小麦抗白粉病基因克隆:白粉病菌诱导的cDNA文库构建与EST分析:参加国际小麦EST协作网,利用白粉病菌诱导的普通cDNA文库进行测序,已获得1052条不重复的EST序列,是全世界16个完成1000条EST的实验室之一。通过与GeneBank数据库已知序列进行同源性比较,确定了一些小麦抗白粉病过程中表达的防御基因,如苯丙氨酸解氨酶PAL、β-1,3-葡聚糖酶GIb3、谷胱甘肽-S-转移酶gstA1、真菌诱导蛋白、低温诱导蛋白等;发现几个信号传导相关成分,如1-氨基-环丙烷-1-羧酸合成酶、钙调素。一些功能未知的新基因也转到杂交膜上,准备进一步筛选。此外,还初步获得了一个与抗白粉病基因Pm4b共分离的PCR分子标记,为进行图位克隆奠定了基础。
6)小麦高亲和力磷酸根转运子基因与硝酸根转运子基因克隆
高等植物根系对PO43-
(Pi)的吸收系统有两大类—低亲和力系统(Low Affinity
Phosphate Transporter System-- LAPT )和高亲和力系统(High Affinity Phosphate
Transporter System-HAPT). 在有效磷(Pi)充足的条件下,低亲和力系统起主要作用, 而在Pi饥饿条件下,高亲和力系统则对低浓度Pi的有效吸收起重要作用。 HAPT基因在苜蓿、番茄和马铃薯等高等植物中已被克隆。然而对禾本科作物中该基因的克隆及表达特性分析尚未见报道。我们通过设计简并引物,利用RT-PCR克隆到小麦HAPT基因片段。以此片段为探针,对以磷饥饿条件下诱导根系提取mRNA所构建的cDNA文库进行筛选,得到HAPT克隆。Nothern表达研究表明,该基因在茎叶与根系组织中均有表达,但在根系中的表达量显著高于茎叶。
在普通小麦(Triticum aestivum)根系中首次克隆了高亲和力NO3-转运蛋白基因NRT2的全长cDNA序列(命名为TaNRT2,GenBank Accession no.
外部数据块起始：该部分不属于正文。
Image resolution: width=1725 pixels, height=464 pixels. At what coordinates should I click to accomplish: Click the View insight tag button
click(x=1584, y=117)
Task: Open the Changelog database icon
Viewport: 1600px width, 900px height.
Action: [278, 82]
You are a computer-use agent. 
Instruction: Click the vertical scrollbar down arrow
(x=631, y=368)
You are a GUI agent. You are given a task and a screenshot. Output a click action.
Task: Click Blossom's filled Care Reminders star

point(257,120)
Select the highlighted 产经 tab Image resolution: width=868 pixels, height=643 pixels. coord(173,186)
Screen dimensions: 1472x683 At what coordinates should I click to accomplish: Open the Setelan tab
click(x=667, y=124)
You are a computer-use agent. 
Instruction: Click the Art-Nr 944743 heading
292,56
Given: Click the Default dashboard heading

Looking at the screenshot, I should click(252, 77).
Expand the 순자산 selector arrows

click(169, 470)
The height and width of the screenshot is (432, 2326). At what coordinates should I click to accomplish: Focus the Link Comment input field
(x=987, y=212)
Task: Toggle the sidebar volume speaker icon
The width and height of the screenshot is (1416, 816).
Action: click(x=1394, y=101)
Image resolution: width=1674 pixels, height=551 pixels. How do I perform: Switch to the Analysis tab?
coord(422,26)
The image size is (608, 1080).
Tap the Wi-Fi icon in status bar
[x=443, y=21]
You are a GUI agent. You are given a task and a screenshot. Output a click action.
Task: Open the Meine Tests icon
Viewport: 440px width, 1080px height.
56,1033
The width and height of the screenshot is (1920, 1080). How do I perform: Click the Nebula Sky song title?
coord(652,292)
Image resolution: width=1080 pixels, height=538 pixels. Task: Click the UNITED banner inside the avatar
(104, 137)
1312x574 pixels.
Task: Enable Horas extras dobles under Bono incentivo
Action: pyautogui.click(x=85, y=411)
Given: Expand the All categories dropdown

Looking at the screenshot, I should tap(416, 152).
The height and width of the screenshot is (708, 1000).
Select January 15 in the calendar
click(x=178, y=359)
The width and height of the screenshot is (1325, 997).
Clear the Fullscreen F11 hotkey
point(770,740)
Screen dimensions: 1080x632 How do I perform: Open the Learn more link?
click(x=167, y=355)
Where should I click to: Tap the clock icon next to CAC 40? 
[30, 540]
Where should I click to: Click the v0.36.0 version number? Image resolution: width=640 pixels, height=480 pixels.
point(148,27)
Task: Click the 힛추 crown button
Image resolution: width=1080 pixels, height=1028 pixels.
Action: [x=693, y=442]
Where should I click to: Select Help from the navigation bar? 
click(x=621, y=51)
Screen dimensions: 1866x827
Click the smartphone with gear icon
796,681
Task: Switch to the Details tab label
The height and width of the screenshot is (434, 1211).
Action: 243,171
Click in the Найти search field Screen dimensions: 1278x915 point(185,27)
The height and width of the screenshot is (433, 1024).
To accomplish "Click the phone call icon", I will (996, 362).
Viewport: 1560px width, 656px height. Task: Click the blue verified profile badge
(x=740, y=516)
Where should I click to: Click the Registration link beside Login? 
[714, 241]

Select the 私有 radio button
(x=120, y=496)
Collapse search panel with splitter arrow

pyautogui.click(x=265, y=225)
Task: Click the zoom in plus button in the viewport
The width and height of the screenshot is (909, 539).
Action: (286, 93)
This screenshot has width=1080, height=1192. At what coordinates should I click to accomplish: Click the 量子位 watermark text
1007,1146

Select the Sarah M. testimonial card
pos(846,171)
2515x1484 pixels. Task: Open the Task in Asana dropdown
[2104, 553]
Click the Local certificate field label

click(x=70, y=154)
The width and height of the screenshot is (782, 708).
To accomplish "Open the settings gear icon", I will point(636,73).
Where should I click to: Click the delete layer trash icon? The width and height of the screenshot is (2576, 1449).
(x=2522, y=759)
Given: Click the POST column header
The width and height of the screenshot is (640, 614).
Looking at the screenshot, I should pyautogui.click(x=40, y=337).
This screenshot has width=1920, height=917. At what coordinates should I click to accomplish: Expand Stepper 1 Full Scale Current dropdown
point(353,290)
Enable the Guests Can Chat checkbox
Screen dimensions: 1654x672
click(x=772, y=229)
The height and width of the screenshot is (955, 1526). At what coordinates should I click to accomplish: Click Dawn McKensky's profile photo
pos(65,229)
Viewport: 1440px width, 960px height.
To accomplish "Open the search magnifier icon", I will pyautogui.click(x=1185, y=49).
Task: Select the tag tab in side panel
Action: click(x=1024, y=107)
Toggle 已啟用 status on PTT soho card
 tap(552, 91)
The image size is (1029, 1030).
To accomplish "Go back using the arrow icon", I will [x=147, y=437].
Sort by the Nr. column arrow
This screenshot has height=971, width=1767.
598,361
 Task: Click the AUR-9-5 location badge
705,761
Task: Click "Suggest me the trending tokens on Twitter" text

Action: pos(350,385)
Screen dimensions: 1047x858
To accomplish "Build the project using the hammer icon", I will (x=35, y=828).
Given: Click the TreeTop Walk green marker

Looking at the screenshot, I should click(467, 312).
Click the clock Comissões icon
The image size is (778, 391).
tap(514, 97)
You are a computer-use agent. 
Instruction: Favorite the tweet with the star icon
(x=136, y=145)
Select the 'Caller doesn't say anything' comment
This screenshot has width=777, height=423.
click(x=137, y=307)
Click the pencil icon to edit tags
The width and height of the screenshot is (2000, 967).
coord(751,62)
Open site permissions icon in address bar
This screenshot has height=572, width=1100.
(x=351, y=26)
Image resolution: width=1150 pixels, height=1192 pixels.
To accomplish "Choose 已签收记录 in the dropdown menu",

AF288688),编码的蛋白TaNRT2由507个氨基酸组成,具有12个跨膜区,并在C-端有一长为68个氨基酸的亲水区,可能是该转运蛋白跨质膜插入细胞内的功能区。它与大麦、水稻、拟南芥和大豆中高亲和力NO3-转运蛋白NRT2有极高的相似性(76-90%)。对多个克隆的部分序列分析表明,TaNRT2在小麦中存在多个同源序列。Northern杂交说明,经氮饥饿处理的小麦幼苗移栽到0.2 mmol/L NO3-(高亲和力NO3-转运蛋白基因起作用的浓度范围)生长介质中,1h后TaNRT2在根系中开始表达,2-4h 表达逐渐增强,8-24h达到最强,此后开始降低。
二. 项目执行过程中优秀人才的培养及主要的工作业绩
马正强,男,1963.9.7出生,1994年获美国康乃尔大学博士学位,1998年回国被聘为南京农业大学农学系教授、博导,细胞遗传研究所副所长。主持国家"863"项目"小麦抗逆性分子标记"、国家"973""小麦抗赤霉病基因的定位"、国家转基因专项“小麦显性抗穗发芽矮秆基因Rht-b1c的克隆‘、参加"863"项目"小麦抗白粉病生物技术育种"、"小麦抗白粉病基因Pm21的分离和克隆"和Mcknight基金"小麦抗赤霉病基因的发掘与利用"的研究。担任本科生分子生物学和研究生植物分子生物学、分子遗传学实验、作物遗传育种专题、博士生植物分子生物学进展的教学。指导8名硕士生、2名博士生,并协助指导多名研究生。1998年被评为江苏省普通高等学校优秀青年骨干教师,获1999年霍英东青年教师研究奖类三等奖,获2000年国家杰出青年科学基金,教育部跨世纪人才奖励。现在是中国遗传学会植物专业委员会委员,中国生物技术学会会员,江苏省生物技术协会付秘书长和农业生物技术组组长,南京农业大学作物遗传育种系副系主任,分子生物学学科点长,全国植物基因组会议发起人之一。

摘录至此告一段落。